Die Ölnachfrage gerät aber auch in anderen Bereichen unter Druck. So wird der Verkauf von Ölheizungen in vielen Ländern verboten, in Deutschland ab dem Jahr 2026. Durch die Bemühungen vieler Staaten, die Plastikflut einzudämmen, sinkt die Ölnachfrage der petrochemischen Industrie. Auch die Seeschifffahrt will ihre Emissionen deutlich senken.

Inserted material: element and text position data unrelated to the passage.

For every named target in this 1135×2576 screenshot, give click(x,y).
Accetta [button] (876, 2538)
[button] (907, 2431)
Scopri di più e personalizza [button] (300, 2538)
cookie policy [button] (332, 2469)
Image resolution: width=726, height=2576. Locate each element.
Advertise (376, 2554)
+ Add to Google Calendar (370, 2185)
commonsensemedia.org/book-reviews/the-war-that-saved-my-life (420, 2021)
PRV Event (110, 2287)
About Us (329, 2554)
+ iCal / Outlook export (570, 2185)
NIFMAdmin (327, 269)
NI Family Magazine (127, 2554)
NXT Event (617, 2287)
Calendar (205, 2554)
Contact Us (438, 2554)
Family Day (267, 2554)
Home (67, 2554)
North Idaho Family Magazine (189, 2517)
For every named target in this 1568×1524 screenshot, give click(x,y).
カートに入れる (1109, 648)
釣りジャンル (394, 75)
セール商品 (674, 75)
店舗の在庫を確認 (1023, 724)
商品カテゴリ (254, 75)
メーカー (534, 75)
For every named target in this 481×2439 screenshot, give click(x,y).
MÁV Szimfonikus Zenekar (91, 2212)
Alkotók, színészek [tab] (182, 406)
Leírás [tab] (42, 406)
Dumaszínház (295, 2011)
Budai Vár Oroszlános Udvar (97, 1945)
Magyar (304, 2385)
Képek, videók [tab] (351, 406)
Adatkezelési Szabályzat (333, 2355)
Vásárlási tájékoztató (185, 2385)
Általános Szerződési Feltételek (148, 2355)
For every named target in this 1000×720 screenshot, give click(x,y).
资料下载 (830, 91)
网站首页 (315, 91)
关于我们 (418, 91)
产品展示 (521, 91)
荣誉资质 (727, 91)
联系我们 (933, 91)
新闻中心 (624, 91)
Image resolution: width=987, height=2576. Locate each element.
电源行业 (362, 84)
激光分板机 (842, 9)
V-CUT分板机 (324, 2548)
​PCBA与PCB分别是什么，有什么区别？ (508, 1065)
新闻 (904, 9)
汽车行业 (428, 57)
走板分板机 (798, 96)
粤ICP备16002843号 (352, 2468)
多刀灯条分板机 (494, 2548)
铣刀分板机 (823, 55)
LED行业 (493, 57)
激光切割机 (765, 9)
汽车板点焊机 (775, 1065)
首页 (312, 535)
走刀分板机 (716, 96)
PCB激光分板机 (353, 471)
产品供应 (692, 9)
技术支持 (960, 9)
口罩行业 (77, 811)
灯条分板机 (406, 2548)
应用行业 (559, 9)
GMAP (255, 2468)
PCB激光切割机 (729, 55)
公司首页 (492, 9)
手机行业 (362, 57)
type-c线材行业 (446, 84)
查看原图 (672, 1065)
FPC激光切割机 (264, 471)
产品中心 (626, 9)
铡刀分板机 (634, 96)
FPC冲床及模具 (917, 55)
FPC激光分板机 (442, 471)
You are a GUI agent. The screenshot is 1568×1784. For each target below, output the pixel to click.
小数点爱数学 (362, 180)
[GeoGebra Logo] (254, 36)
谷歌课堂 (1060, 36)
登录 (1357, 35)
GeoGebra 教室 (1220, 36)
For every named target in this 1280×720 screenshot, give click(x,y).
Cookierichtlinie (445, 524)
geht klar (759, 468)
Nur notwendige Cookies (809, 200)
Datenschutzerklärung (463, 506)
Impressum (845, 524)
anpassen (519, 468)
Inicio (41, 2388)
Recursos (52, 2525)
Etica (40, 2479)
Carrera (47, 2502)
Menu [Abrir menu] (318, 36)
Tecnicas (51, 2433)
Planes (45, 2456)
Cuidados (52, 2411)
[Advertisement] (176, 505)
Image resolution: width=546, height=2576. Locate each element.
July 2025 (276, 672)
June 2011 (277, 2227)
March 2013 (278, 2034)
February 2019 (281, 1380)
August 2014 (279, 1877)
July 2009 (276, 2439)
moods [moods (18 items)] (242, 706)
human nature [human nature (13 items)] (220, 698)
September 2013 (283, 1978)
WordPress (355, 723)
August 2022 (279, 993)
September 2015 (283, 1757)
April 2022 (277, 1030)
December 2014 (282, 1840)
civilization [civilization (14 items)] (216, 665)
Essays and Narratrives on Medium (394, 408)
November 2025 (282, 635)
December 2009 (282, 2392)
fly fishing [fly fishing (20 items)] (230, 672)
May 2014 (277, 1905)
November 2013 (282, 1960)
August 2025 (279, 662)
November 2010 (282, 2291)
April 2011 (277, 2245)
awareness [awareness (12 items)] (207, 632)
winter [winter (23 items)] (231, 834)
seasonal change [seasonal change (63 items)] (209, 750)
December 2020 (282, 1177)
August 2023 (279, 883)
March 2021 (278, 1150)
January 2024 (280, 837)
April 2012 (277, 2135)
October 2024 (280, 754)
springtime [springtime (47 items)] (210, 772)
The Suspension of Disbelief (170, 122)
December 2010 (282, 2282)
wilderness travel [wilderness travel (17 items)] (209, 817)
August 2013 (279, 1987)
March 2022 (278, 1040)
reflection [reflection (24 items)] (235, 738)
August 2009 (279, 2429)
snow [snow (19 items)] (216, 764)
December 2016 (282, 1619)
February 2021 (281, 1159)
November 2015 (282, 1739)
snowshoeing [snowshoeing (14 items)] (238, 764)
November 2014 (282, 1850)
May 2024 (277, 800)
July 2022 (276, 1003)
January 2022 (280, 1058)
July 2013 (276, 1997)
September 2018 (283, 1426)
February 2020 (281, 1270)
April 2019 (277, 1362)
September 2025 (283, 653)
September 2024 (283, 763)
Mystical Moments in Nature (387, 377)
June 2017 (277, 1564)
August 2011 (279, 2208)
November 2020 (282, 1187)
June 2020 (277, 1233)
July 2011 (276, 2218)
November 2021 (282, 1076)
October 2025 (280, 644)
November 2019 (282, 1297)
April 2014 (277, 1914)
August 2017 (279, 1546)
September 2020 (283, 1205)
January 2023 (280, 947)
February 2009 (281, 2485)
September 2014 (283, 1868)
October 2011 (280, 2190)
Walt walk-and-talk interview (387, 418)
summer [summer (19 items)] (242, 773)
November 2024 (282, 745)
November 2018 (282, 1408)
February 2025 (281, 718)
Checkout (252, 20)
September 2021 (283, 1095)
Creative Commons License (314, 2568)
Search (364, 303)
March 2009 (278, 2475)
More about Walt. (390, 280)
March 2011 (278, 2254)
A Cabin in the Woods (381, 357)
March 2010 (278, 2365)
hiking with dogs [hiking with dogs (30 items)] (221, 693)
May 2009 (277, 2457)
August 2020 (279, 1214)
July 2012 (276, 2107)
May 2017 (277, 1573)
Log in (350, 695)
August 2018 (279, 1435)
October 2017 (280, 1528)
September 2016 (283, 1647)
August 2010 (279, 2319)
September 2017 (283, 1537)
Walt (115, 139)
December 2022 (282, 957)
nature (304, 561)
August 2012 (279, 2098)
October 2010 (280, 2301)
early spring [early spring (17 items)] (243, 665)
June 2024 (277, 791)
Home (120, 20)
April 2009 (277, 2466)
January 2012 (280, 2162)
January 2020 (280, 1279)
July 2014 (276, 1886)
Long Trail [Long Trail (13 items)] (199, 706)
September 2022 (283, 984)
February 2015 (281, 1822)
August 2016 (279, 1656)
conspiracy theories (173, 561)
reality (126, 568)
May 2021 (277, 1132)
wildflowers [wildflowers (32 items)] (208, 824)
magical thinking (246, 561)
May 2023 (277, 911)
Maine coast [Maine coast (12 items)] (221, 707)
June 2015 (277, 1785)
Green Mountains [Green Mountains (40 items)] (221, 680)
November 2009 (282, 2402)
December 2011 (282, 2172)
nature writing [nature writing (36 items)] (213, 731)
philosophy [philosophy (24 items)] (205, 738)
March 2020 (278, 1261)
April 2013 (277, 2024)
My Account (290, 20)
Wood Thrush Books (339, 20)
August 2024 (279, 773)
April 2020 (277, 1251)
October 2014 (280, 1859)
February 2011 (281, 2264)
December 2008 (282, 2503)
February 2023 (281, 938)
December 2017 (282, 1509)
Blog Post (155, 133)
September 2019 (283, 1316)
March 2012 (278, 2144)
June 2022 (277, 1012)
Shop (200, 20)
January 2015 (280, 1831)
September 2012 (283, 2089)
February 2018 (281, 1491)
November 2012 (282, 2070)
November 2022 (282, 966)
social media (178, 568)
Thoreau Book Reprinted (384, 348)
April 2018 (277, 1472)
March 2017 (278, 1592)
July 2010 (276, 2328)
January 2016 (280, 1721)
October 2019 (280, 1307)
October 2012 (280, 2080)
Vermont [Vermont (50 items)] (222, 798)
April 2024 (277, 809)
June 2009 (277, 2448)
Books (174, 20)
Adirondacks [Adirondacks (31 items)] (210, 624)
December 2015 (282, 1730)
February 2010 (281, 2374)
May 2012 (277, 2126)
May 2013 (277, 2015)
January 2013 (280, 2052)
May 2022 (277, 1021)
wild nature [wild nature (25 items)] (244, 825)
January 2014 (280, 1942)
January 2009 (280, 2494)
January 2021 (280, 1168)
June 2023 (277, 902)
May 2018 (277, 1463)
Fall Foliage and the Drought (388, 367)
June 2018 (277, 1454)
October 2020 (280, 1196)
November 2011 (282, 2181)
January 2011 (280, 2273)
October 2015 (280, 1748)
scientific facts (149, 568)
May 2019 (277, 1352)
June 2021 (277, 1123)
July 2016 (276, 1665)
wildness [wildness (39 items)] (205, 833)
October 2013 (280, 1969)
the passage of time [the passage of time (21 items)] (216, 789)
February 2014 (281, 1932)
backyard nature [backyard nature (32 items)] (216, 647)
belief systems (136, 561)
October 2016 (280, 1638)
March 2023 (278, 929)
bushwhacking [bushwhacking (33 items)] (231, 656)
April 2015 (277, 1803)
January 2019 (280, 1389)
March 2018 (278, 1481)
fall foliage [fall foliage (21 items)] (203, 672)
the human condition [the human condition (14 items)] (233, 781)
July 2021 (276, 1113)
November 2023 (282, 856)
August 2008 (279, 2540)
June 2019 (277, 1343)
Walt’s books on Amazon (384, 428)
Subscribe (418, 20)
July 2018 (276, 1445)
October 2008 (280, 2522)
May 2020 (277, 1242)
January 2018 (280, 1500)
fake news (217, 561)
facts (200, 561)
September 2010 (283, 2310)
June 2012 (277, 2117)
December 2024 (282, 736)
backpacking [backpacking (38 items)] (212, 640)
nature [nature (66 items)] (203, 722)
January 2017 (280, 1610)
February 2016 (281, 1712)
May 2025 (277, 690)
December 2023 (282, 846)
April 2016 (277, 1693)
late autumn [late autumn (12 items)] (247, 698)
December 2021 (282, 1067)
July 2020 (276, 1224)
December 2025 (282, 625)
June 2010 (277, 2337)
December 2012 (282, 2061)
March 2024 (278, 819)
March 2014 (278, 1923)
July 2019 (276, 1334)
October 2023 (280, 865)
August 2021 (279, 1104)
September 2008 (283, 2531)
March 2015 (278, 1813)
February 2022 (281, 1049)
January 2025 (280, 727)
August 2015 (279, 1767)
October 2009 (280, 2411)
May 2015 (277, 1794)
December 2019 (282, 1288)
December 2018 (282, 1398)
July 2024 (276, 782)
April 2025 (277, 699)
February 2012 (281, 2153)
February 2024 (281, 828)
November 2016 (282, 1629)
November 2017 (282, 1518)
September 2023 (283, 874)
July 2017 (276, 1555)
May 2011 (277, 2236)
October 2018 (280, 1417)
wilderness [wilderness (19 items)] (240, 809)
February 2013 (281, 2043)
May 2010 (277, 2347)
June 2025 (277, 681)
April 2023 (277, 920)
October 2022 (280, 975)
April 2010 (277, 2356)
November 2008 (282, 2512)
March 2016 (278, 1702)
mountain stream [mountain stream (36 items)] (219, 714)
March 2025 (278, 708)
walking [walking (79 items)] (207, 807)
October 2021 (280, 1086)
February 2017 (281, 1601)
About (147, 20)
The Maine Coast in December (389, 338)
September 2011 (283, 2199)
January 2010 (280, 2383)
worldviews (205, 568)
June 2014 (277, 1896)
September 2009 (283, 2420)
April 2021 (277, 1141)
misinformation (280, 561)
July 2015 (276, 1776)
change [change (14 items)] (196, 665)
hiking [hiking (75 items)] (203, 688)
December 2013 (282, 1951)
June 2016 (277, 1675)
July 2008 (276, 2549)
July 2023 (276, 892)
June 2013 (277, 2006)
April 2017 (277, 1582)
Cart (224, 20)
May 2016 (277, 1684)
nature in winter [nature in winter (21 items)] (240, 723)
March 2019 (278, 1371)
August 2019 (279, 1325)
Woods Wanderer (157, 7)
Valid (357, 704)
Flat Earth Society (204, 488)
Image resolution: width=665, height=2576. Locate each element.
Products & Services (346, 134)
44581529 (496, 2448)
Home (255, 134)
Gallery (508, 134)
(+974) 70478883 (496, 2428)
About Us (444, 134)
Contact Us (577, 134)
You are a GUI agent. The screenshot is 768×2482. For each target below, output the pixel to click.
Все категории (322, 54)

Beim Flugverkehr ist fraglich, wie sich dieser nach der Coronakrise entwickeln wird, die für einen weitgehenden Stillstand sorgt. Diese Branche ist zwar nur für acht Prozent der Ölnachfrage verantwortlich, aber sie wuchs zuletzt sehr schnell. Das könnte sich ändern. »Je länger wir zu Hause sind, im Homeoffice mit Telekonferenzen, desto mehr Menschen werden sich fragen: Müssen wir wirklich in den Flieger?«, schreibt Mark Lewis von der französischen Großbank BNP Paribas. Auch Boeing-Chef David Calhoun erwartet, dass die Flugbranche nach der Krise anders aussehen wird: »Wenn die Welt aus der Pandemie auftaucht, werden die Größe des Marktes und die Art der Produkte, die unsere Kunden wollen, wahrscheinlich anders sein.«

Dass die Ölnachfrage auf Dauer sinken wird, könnte der eigentliche Grund für Saudi-Arabien sein, ausgerechnet jetzt die Produktion zu steigern, was den Preis weiter in den Keller treibt. Bernard Haykel, Professor für Nahoststudien an der US-Universität Princeton, sieht darin einen »fundamentalen Strategiewechsel«. Da eine globale Energiewende unvermeidlich sei, »will Kronprinz Mohammed bin Salman noch verzweifelt Kasse machen, solange das Königreich das noch kann«. In normalen Zeiten würden die sinkenden Preise für eine steigende Nachfrage sorgen. Mittlerweile könnte dies aber ein Hinweis auf das Gegenteil sein: dass die Nachfrage dauerhaft sinkt.